ТЕКСТ ДЛЯ ЧТЕНИЯ
^^^^^^^^

Сохранилась история, подобную которой трудно найти в анналах средневековья, — история о дружбе английского аббата с еврейским раввином. Вестминстерский аббат Гилберт Криспин был воспитанником монастыря Бек в Нормандии, где одним из его наставников был Св. Ансельм. В 1077 году Гилберт стал послушником, а спустя 12 лет был направлен в Вестминстер. Он умер в 1121 году и был похоронен в Вестминстерском аббатстве в Лондоне; там до сих пор сохранилась надгробная плита с его изображением. В отчете, посланном им Ансельму, содержится рассказ о его встрече с раввином и о состоявшемся между ними публичном религиозном диспуте. Гилберт познакомился с «неким евреем», культурным и образованным человеком, который часто посещал его в аббатстве для обсуждения деловых вопросов, но большую часть времени говорил о религии. Они решили провести диспут, на который оба пригласили своих друзей. Аббат составил отчет об этом диспуте и отправил его Ансельму с сопроводительным письмом.

^^^^^^^^

ИСХОДНЫЕ МАТЕРИАЛЫ
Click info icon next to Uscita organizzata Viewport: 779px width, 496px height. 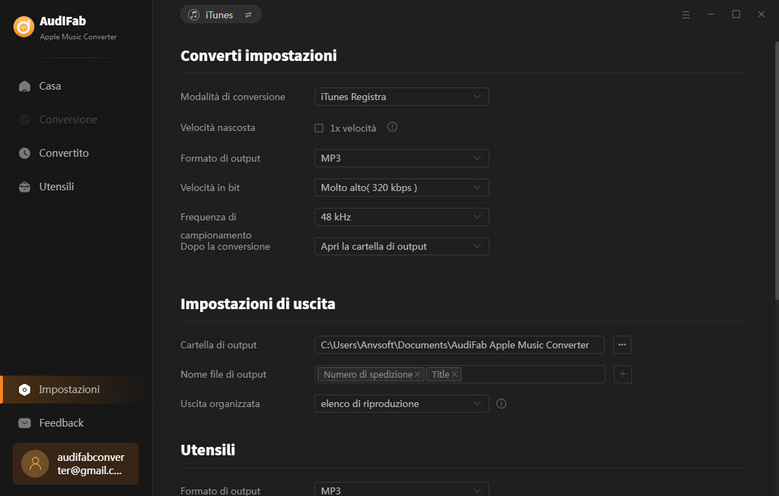[x=501, y=404]
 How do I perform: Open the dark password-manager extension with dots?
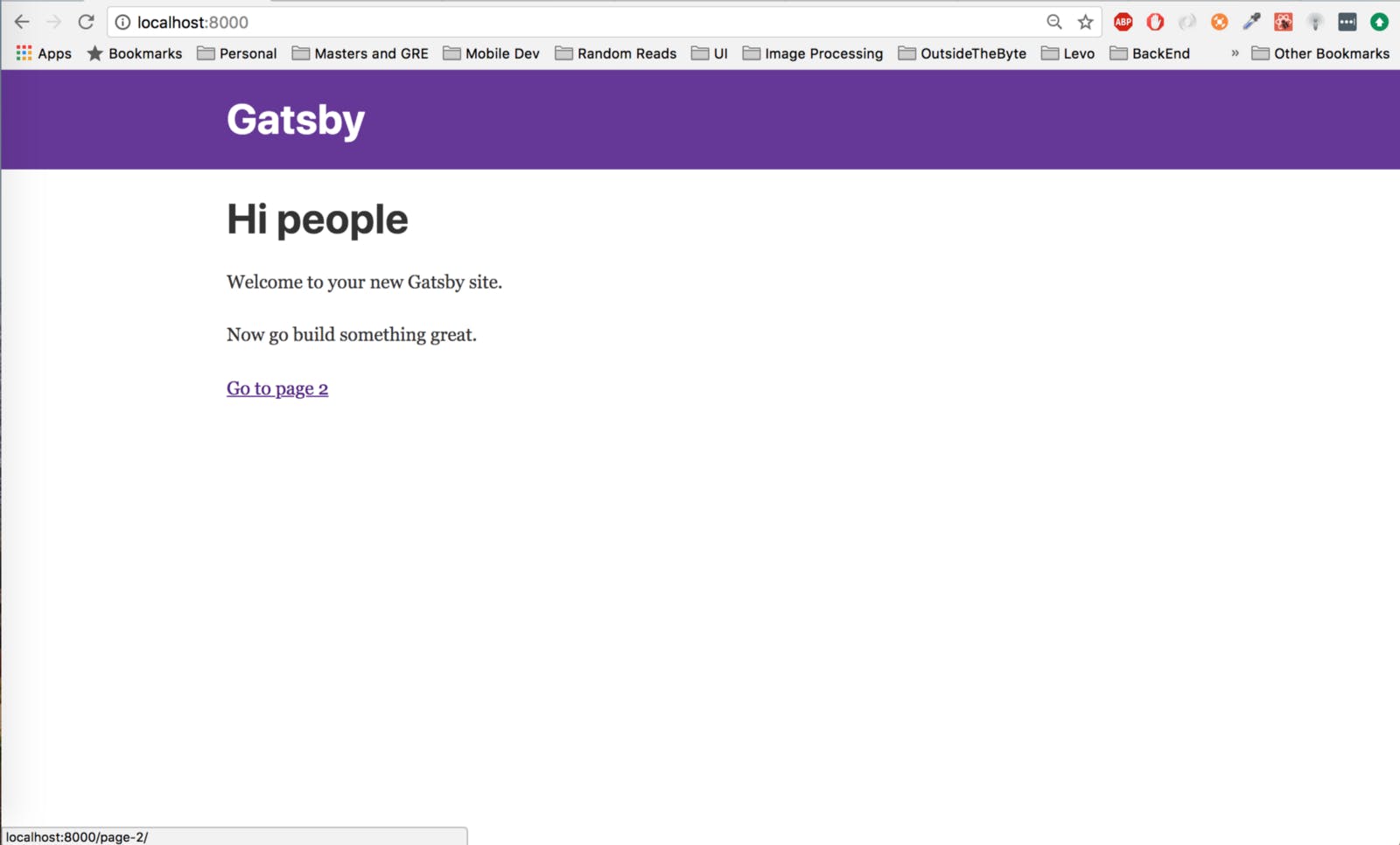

^^^^^^^^

ЦЕЛЬ ЗАДАНИЯ
Переведите на английский язык предложение из текста о Гилберте Криспине: «Они решили провести диспут, на который оба пригласили своих друзей».

ВЕРНЫЙ РЕЗУЛЬТАТ
They decided to hold a disputation, to which both of them invited their friends.